The collaboration across the agency and through the investment board helped Mahanand decide his priorities over the coming year.
Priorities over the next year
One big one is to implement an enterprise portfolio management program that USAID will deploy worldwide.
Mahanand said the application will bring all the data about the programs USAID is working on whether it’s health or school construction or water programs.
“Right now there are systems there, but it’s not tied into the enterprise. The financials or procurement or some of the budget information is not there. So this integrated system will help us collect information centrally about these programs and help us better understand the program’s performance,” he said. “It’s also capturing data that could be shared with the public or shared internally across the agency.”
The EPMP is a cloud based program that will incorporate the Login.gov technology to help ensure secure access.

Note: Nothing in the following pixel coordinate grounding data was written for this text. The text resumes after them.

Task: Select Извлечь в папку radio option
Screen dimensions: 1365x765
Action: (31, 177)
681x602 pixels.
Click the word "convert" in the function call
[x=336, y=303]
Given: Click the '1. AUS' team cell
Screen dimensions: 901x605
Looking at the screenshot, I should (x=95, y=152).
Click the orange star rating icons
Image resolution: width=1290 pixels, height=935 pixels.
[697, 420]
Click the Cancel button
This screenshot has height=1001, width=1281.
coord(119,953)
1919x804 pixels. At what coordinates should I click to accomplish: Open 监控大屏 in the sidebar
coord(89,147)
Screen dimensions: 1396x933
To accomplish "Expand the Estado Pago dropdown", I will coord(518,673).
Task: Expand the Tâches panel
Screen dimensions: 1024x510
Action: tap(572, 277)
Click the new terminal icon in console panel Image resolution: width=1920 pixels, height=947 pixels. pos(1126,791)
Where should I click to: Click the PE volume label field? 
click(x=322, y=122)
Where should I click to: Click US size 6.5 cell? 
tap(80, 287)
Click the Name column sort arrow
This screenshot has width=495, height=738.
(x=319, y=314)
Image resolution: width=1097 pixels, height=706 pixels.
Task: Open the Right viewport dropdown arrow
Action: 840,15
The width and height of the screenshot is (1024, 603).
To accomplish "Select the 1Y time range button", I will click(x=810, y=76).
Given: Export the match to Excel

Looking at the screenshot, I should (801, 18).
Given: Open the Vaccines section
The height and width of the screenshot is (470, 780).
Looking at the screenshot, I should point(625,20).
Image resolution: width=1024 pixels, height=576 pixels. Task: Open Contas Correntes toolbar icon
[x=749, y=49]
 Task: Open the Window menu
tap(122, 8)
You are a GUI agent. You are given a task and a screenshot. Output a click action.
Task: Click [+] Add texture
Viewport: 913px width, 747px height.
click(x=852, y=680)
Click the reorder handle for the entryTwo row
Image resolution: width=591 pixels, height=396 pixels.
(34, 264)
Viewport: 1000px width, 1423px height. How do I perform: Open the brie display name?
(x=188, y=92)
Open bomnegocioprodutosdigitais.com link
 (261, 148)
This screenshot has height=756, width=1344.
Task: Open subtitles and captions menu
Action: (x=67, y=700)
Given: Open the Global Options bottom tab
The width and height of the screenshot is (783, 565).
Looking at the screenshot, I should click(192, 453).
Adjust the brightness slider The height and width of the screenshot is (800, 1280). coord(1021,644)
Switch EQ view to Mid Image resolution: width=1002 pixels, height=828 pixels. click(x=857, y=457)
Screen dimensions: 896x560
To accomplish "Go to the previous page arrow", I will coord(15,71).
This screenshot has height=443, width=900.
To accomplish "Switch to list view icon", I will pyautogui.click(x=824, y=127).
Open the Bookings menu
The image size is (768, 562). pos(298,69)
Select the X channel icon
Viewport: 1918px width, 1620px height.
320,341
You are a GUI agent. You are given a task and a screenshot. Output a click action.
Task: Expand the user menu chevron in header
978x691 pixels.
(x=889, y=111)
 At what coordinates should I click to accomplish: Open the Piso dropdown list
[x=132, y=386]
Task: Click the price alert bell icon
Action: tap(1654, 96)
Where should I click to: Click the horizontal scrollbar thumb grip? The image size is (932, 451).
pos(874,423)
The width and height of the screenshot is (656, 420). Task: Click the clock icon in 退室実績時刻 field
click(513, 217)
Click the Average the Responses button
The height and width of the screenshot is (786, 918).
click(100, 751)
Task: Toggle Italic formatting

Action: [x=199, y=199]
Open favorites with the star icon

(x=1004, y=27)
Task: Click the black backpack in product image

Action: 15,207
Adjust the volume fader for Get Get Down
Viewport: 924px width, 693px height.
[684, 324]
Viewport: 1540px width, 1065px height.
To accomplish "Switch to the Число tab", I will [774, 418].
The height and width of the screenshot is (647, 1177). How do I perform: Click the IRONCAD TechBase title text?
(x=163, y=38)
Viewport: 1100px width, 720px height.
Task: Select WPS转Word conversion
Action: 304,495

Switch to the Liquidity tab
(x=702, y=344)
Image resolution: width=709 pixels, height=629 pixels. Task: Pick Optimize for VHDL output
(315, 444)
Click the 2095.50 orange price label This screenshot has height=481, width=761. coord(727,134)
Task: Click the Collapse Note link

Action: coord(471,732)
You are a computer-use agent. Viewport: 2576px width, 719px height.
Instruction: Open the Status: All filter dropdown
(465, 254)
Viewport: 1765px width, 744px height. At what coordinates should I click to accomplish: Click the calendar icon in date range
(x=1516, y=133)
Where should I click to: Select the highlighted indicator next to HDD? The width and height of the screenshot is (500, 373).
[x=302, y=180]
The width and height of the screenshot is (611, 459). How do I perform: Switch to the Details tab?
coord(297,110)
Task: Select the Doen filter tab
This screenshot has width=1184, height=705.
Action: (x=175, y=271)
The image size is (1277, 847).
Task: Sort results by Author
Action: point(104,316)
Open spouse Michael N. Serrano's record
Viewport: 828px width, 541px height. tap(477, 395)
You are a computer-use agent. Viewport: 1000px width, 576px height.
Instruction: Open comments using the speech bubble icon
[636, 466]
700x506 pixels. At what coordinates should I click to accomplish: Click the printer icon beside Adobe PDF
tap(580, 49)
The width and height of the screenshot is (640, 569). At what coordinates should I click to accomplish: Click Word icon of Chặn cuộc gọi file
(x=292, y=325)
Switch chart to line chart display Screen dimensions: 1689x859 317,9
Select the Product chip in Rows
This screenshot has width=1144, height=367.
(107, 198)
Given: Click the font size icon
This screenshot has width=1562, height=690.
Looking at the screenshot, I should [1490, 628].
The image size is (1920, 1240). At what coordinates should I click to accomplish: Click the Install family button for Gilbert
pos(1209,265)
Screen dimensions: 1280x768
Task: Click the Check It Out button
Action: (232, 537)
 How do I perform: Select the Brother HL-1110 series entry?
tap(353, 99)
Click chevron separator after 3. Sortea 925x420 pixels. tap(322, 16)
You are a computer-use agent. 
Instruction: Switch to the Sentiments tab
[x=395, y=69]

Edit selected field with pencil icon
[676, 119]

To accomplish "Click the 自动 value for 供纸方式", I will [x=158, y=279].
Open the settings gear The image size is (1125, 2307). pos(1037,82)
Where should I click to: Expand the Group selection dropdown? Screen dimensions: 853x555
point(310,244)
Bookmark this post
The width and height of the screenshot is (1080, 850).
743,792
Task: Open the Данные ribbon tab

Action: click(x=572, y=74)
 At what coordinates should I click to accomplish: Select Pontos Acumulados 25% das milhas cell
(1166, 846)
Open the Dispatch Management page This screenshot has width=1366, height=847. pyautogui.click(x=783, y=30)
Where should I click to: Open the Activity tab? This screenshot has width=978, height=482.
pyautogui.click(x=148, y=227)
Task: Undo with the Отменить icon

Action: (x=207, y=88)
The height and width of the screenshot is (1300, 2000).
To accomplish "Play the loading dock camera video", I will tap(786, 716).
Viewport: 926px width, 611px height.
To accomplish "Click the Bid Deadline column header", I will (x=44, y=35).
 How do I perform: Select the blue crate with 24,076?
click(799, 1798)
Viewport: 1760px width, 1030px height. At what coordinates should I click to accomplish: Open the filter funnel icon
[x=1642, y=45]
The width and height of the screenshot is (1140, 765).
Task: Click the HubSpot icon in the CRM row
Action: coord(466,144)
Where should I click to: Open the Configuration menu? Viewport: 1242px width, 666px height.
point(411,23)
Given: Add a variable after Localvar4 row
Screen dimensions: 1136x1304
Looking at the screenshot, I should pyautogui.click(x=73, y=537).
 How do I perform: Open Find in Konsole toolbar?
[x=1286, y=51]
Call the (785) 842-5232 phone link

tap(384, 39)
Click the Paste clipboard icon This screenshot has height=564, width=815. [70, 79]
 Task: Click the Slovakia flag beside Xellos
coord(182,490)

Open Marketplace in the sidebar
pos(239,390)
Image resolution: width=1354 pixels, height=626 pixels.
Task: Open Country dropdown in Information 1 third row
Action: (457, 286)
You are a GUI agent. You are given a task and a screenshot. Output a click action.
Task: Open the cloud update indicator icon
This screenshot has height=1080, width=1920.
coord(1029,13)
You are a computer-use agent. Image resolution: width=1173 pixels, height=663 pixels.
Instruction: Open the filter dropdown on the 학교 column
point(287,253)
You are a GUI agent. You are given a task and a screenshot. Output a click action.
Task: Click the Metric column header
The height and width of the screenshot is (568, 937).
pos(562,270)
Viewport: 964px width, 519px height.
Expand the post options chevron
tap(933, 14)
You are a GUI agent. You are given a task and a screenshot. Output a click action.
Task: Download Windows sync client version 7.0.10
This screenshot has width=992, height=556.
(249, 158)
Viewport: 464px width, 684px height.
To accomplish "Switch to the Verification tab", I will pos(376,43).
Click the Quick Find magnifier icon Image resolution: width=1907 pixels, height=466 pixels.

USAID also recently awarded a new operations and maintenance contract to run its help desk, its security and network operations centers and other back-office functions. Mahanand said the implementation of the contract awarded to NTT DATA Federal Services under a five-year, $218 million contract.
Mahanand said USAID received a rating of 3.8 out of 5 on the National Institute of Standards and Technology cybersecurity maturity model.
“For us to keep up with all the changes in cybersecurity, we have to keep up with the tools, process and governance,” he said. “We have a clear roadmap of what we need to have in place.”
He said USAID created tasks, internal standards and milestones to continue to improve on the NIST maturity model.
“It’s an ongoing thing over the last couple of years to look at the maturity model and see how close we can get to it,” he said. “We do a self-assessment because it’s something we want to make sure we understand. Senior management has supported us and provided the funding that we needed to improve.”